Biofuel Policies Re-examined

A New Proposal Would Limit EU Biofuel Mandates
October 25, 2012
by David Laborde and Sara Gustafson

As temperatures rose and crops withered throughout the US in July and August, the country’s corn ethanol subsidies came under fire. And the US is not alone. The use of food crops, such as maize, soybeans, and sugar beets, as fuel continues to generate heated debate throughout both the developed and the developing world. Proponents tout biofuels as an important renewable energy source, one that can decrease the world’s dependence on fossil fuels, increase farm revenues, and improve the environmental sustainability of the world’s industrial and transportation sectors. Critics decry the use of food crops for fuel when millions worldwide continue to suffer from hunger and food insecurity, and question biofuels’ actual environmental benefits.

In the midst of this debate, the European Commission (EC) on October 17 released a proposal that would make significant changes to the existing European Union biofuel policy under the Renewable Energy Directive (RED). The new proposal stems from a series of studies commissioned by the EC in 2009 and draws largely on IFPRI research suggesting that the unintended consequences of biofuel production (such as the effects of indirect land use changes or ILUC) could in fact reduce the environmental gains to be had by the use of biofuels. Indirect land use change effects refer mainly to the increased carbon emission caused by conversion of forests and other pristine lands to cropland in order to expand biofuel production. When forests and other natural lands are cleared for new farmland, the carbon stored in their soil and accumulated biomass is released, leading to a net increase in greenhouse gas (GHG) emissions.

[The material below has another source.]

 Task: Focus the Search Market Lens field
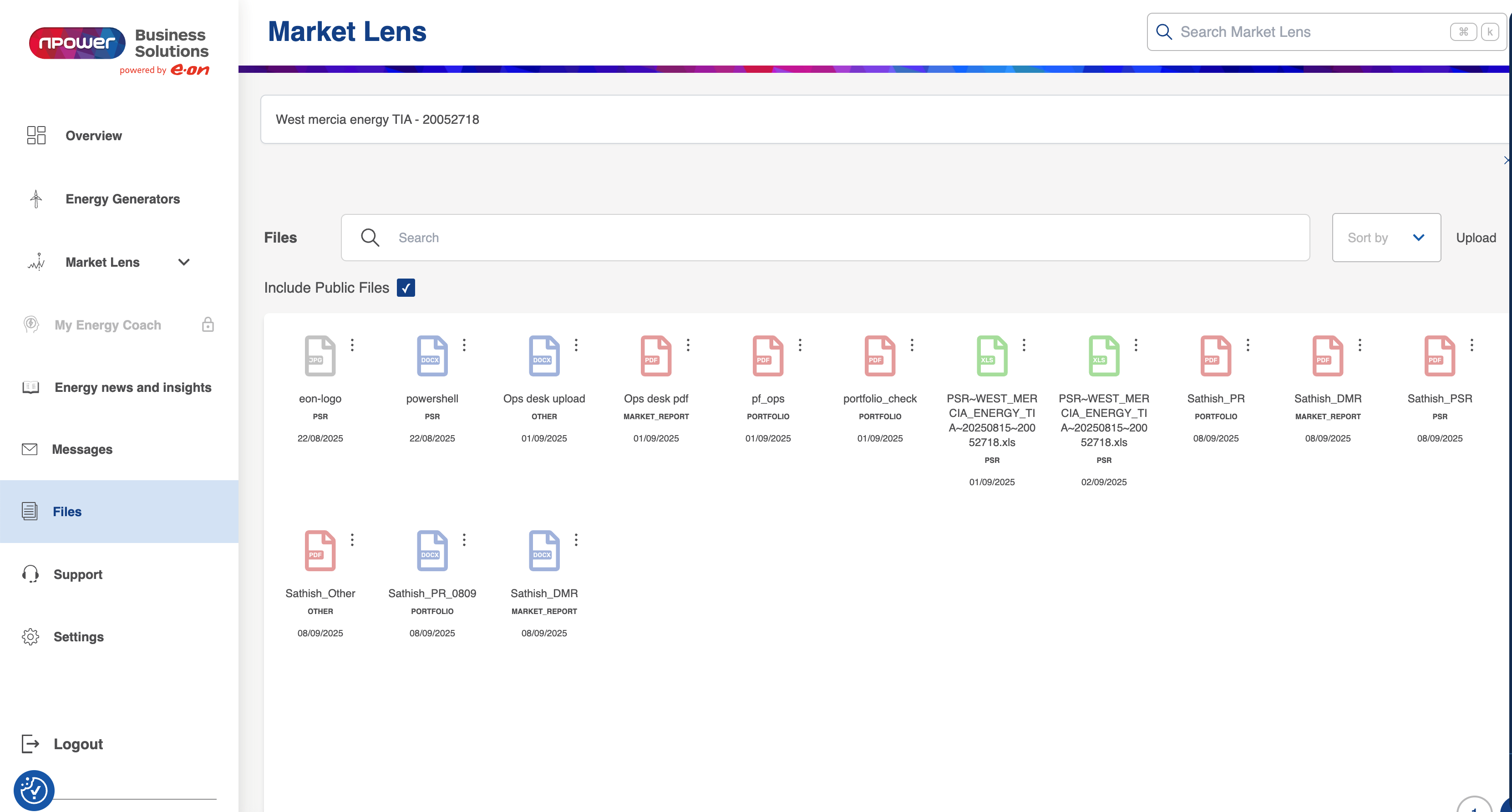[1309, 32]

The RED currently mandates that 10% of the EU’s transportation fuel must come from renewable sources by 2020; it also mandates that only 5.6% of this can come from first-generation biofuels (i.e., biofuels produced from food crops such as maize). The initial IFPRI report released in early 2010, Global Trade and Environmental Impact Study of the EU Biofuels Mandate, is based on IFPRI’s MIRAGE model and suggests that the EU’s original first-generation biofuel mandate of 5.6% was at the upper limit of environmental sustainability. The model’s simulations show that biofuel consumption above 5.6% could rapidly increase GHG emissions and erode the policy’s environmental benefits. A follow-up report, Assessing the Land Use Change Consequences of European Biofuel Policies, was released in 2011 and builds upon the initial findings using updated biofuel modeling techniques. This second report supports the assertion that the current EU biofuel mandate is likely to produce significant ILUC emissions and calls for either a limit on the overall scope of the mandate or an increased GHG savings threshold for all biofuel crops. While these reports and their methodology have been heavily criticized by biofuel producers in the EU, Senior IFPRI Research Fellow David Laborde points out the robustness of the model and highlights the need for further collaboration and development. “Data are always imperfect,” Laborde says. “But they can be improved, thanks to constructive dialogue and data sharing.”

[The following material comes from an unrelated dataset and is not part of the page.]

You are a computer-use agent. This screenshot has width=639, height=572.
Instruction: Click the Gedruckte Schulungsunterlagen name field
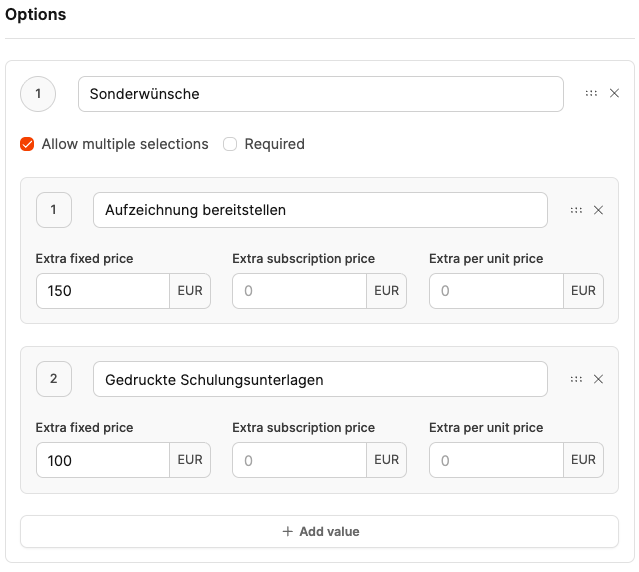point(320,379)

The EC’s new proposal makes extensive use of IFPRI’s reports. Specifically, the proposal would lower the EU’s first-generation biofuel mandate to 5%, as well as institute several other significant policy changes:

  • Raise the minimum greenhouse gas (GHG) savings threshold to 60% for all new biofuel production. This increased minimum is intended to improve the efficiency of biofuel production processes and discourage future investments in production facilities that have low GHG-reduction performance.
  • Include indirect land use changes (ILUC) in the reporting of GHG savings by fuel suppliers and EU member states.
  • Establish incentives for biofuels that produce little or no ILUC emissions. Feedstocks that do not create additional demand for land, including algae, straw and waste, will be targeted for incentives.